A low-wage worker would have to earn $20.93 per hour -- more than three times the current Massachusetts minimum wage of $6.75 -- to afford the fair-market rent for a two-bedroom apartment in the state, based on an annual study of national housing affordability released yesterday.
The figure placed Massachusetts second only to California in terms of the theoretical hourly wage a worker would have to earn to pay that rent while limiting their housing and utility expenses to 30 percent of their income, a federal affordability standard. In California, the same worker would have to earn $21.24 per hour, based on a study by the National Low Income Housing Coalition in Washington. It compiled the report from government data such as the US Census and income figures from the Bureau of Labor Statistics.
While Massachusetts has a national reputation for its high housing prices, affordable housing advocates say the new figures highlight the challenge the state faces in maintaining its workforce, keeping senior citizens in their communities, and providing a meaningful quality of life for its residents.
"We lose people every year because of it," said Tom Callahan, executive director of the Massachusetts Affordable Housing Alliance, a nonprofit group that works to increase private and government investment in affordable housing. "Younger folks who went to college here and want to settle here are leaving the state in droves, which creates a brain drain. It's also a real drag on the business community in terms of being able to attract talent into the state, or to attract low-wage workers to live anywhere near their jobs. It also adds to commutes when people have to live in Fall River in order to work in Boston."
State officials say it also highlights the need for some controversial legislative programs aimed at increasing the stock of affordable housing in Massachusetts.
One, known as Chapter 40B, allows developers to circumvent local housing laws in communities with less than 10 percent affordable housing, as long as they reserve a percentage of their new units for low- and moderate-wage earners. Another, Chapter 40R, provides cash payments to cities and towns willing to zone for the construction of affordable housing in community centers or near transportation hubs. In general, the housing is aimed at people earning 80 percent or less of the state median income, which totaled roughly $78,000 for a family of four in 2000. A study estimated the state needed 30,000 more units to meet demand.
"A partnership needs to be created between the state and the municipalities," said Representative Kevin Honan, a Democrat who is chairman of the House Committee on Housing and Urban Development. Honan represents Allston and Brighton, two Boston neighborhoods with a strong demand for affordable housing.
"It puts an awful lot of pressure on the individual people of our society," Honan said of housing costs. "It puts a lot of stress on them that a significant portion of their income has to go towards housing. In some cases, it denies you other things you need like medication, food."
The housing coalition used 2000 Census data to determine the number of householders and renters in each state. Then it took data from the census and the US Department of Housing and Urban Development to determine a state's annual median income, before using HUD data and figures from the Consumer Price Index to calculate the "fair-market rent" for apartments with zero to four bedrooms.

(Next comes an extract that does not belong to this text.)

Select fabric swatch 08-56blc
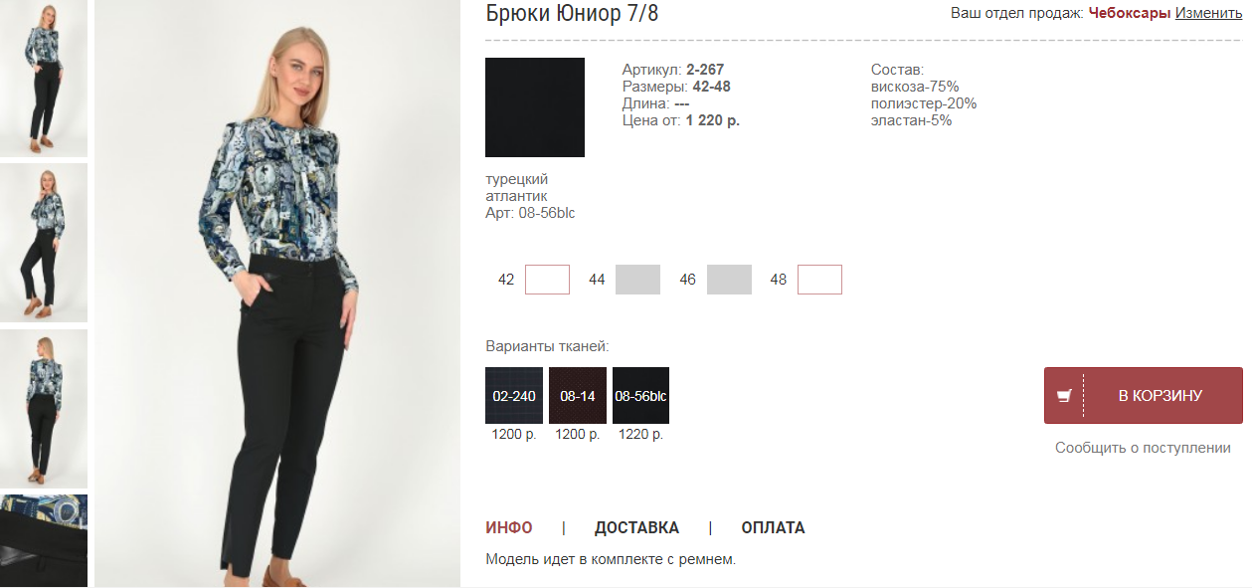Viewport: 1252px width, 588px height. [640, 396]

Extrapolating from that and other data, the group determined the annual and hourly wage a single worker would need to pay those rents, while limiting housing and utility costs to 30 percent of their income. The figure is designed to ensure that workers have enough money remaining for food, clothing, and other household expenditures.
Massachusetts has 2.47 million households, including 942,000 families who live in rental units, or about 38 percent of households. Fair-market rents were calculated at $838 for a loft or apartment with no bedrooms, $912 for a one-bedroom, $1,088 for a two-bedroom, $1,304 for a three-bedroom, and $1,446 for a four-bedroom apartment. The study indicated that to pay those rents, a worker would have to earn an hourly wage of (in order) $16.12, $17.55, $20.93, $25.07, and $27.81.
When measured by county, the top nine counties requiring the highest minimum wage were in California. The 10th was Nantucket County, where a hypothetical hourly wage of $24.58 is needed to afford a two-bedroom apartment.
The current Massachusetts minimum wage is $6.75 per hour, higher than the national rate of $5.15 per hour. The federal minimum wage has not been raised since 1997, prompting both of the state's US senators to propose increases. Democrat Edward M. Kennedy this year proposed raising the national hourly wage to $7 in three steps over a little more than two years. Three times Republican leaders halted the underlying legislation to which Kennedy attached his amendment. Democrat John F. Kerry called for a minimum wage of $7 per hour by 2007 during his recent presidential campaign.